Tuesday, January 23, 2007

A primer on judicial restraint - inital thoughts

Bruce Murphy of Milwaukee Magazine thinks that he has the lowdown on Wisconsin Manufacturers & Commerce and, who knows, maybe he has. Murphy argues (with, it seems, not much evidence) that WMC supports Judge Annette Ziegler for Supreme Court because he expects her to be pro-business. He points out, properly, I think that "judicial restraint" and "pro-business" are not synonymous.

In fact, a fairly standard interpretation of American constitutional history is that an early paroxysm of judicial activism was "pro-business" with the Court striking down progressive and New Deal economic regulation without adequate constitutional justification in what is frequently known as the Lochner era.
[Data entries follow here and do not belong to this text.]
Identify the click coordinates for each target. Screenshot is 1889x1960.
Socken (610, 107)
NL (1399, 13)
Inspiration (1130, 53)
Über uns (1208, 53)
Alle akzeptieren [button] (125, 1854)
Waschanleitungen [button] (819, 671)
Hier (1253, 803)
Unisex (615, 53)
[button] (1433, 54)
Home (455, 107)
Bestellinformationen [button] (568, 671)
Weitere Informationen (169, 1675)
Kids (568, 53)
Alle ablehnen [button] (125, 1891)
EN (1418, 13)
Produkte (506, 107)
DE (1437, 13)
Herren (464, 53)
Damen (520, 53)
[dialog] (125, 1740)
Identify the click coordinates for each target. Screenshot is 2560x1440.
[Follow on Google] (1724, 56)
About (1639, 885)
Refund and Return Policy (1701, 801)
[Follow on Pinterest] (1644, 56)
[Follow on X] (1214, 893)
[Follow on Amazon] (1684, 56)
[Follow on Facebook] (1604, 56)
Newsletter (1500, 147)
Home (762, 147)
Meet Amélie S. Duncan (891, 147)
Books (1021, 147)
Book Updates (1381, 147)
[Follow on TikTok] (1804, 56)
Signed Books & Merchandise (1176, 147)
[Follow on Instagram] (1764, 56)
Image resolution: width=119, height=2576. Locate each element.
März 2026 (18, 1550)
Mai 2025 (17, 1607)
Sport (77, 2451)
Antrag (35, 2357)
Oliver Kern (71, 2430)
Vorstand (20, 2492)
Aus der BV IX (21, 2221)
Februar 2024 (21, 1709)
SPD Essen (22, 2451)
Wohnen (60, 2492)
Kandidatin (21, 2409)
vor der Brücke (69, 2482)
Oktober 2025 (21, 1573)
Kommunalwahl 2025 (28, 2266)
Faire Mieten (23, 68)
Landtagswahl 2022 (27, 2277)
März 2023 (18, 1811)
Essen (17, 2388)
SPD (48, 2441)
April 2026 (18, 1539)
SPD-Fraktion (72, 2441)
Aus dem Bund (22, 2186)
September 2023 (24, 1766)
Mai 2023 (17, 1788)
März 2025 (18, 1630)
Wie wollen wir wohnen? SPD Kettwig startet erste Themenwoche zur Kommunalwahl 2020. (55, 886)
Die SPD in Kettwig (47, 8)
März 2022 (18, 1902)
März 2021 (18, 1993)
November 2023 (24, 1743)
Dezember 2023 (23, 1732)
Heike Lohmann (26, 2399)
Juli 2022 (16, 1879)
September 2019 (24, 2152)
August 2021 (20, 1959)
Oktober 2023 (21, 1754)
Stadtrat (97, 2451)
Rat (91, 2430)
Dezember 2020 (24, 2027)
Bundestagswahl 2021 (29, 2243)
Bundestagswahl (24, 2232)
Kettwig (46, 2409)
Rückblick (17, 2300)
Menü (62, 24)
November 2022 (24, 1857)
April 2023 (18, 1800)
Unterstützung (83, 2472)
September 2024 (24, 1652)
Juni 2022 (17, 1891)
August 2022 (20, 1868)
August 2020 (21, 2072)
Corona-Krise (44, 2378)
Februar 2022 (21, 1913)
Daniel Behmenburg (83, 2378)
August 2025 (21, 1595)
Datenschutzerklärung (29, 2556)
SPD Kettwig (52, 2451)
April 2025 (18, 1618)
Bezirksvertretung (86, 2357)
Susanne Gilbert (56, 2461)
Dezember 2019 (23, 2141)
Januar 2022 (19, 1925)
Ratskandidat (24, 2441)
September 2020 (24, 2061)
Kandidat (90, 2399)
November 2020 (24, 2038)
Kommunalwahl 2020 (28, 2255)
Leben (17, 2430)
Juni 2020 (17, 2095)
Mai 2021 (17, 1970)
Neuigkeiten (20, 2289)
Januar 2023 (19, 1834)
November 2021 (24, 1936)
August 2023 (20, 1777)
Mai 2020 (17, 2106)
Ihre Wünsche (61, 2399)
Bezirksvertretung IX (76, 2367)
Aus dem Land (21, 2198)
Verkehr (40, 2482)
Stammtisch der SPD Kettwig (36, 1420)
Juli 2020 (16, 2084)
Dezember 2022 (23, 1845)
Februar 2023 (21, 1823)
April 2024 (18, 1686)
Different people define restraint and activism in different ways and others deny that there is any such distinction. (Sometimes I wish we could use more precise terms.) In my view, however, what distinguishes "activism" from "restraint" (and the terms are admittedly relative) is not "anti-business v. pro-business" or even "liberal v. conservative." Rather the distinction turns on the extent to which a judge bases his decision on some external authority rooted in the consent of the governed, i.e., a statute or the constitution, interpreted in some way that makes it something other than whatever the judge wants it to be. As Chief Justice Roberts has said, a judge is like an umpire. A judge enforces the rules; she doesn't make them. This implies that the rules come from somewhere else and that they are sufficiently definite to be "applied" rather than "discovered."

It is for this reason that Murphy is wrong when he says that an argument that the a ban on same sex marriage violates the United States Constitution is not activist. He expresses disbelief that "an activist is someone who wants our laws and amendments to conform to our nation’s founding document .... This would tickle James Madison."

My guess is that James Madison would be more than "tickled" by the idea that the United States Constitution creates a right for two men to marry. "Nonplussed" might be more like it.

The reason that the argument that a same-sex marriage ban is unconstitutional is "activist" is that it is not fairly inferable from the constitution itself. It would either have to be based on some notion of "privacy" - a term that is not itself found in the document and that is not capable of principled definition drawn from the constitution - or in a novel interpretation of the equal protection clause. That novel interpretation would have to apply the clause in a way that its framers would have opposed (and yes they did intend that it be applied to blacks) or would have to adopt a form of garden variety equal protection review that would have no limiting principle and empower the court to strike down virtually any law it did not like.

Whatever you feel about same-sex marriage, the idea that a judge should find that it is compelled (or, for that matter, prohibited) by the United State Constitution is about as activist as you can get.

Whether WMC wants a "restrained" or "pro-business" justice is something I do not pretend to know and I am not going to express a judgment about any of the candidates running for the state supreme court. But in our current judicial environment (particularly in Wisconsin), activist decisions most often yield results that can be characterized as "liberal" or "anti-business." As I said, restraint does not have to equal conservative or pro-business and often, in our history, it has not. Still, it wouldn't be crazy for WMC to conclude that they are better off with a justice who has a philosophy of "restraint" than one who does not. Whether it has gotten it right is, I hope, one of the things that the campaign will explore.

2 comments:

Dad29 said...

Murphy's definition of "activist" is parallel to that given by Shirley A.

No surprise.

Anonymous said...

If Linda Clifford's husband is Keith Clifford, former president of the Wisconsin Academy of Trial Lawyers, doesn't she have a bias.

I've been told she couldn't serve on a jury due to bias.

And, doesn't she stand to get rich if her husband gets rich from expanded liability under marital property law?